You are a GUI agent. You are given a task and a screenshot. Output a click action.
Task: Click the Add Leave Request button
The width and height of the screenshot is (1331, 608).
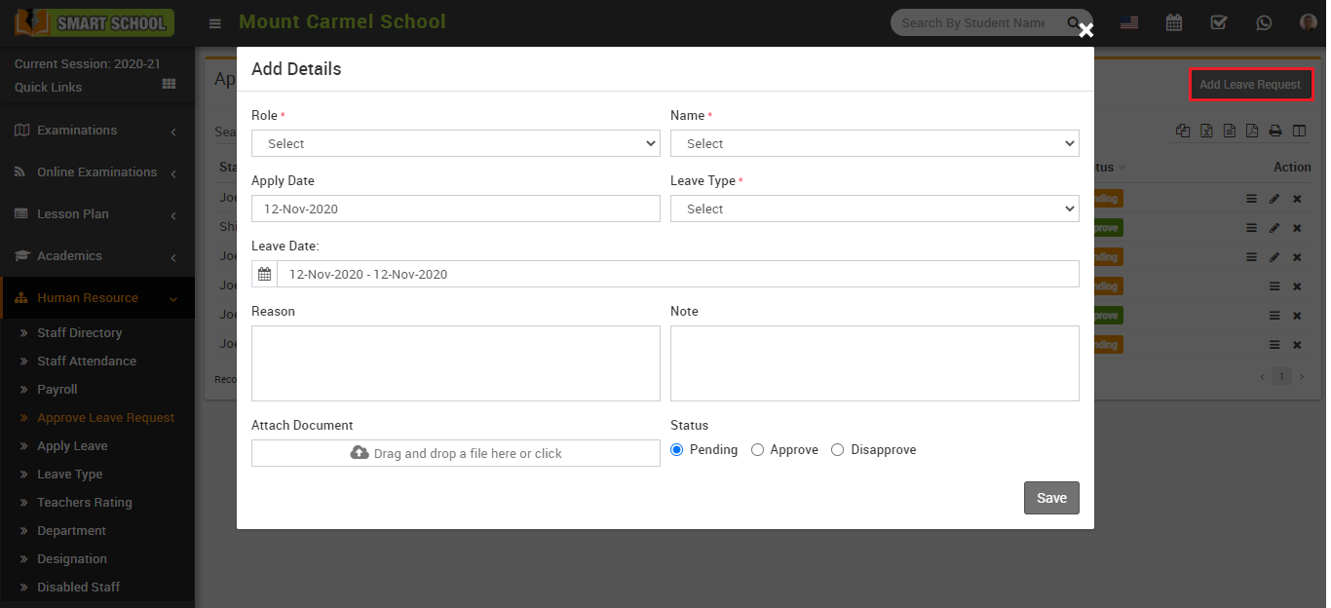tap(1251, 85)
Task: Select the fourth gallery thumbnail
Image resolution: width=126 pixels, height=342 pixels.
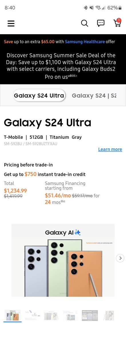Action: pos(71,315)
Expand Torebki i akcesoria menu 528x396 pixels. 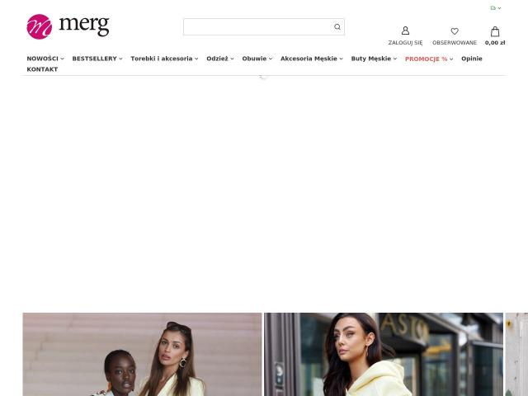pos(164,59)
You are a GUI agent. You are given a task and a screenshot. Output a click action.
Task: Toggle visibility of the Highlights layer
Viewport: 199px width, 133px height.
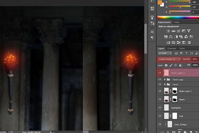point(160,108)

== WHAT TO WORK ON ==
Restate exactly the lines that start at the "Task: Toggle visibility" line and end with the last line of the material above, leaving out the pictures.

== RESULT FOR THIS EXERCISE ==
Task: Toggle visibility of the Highlights layer
Viewport: 199px width, 133px height.
point(160,108)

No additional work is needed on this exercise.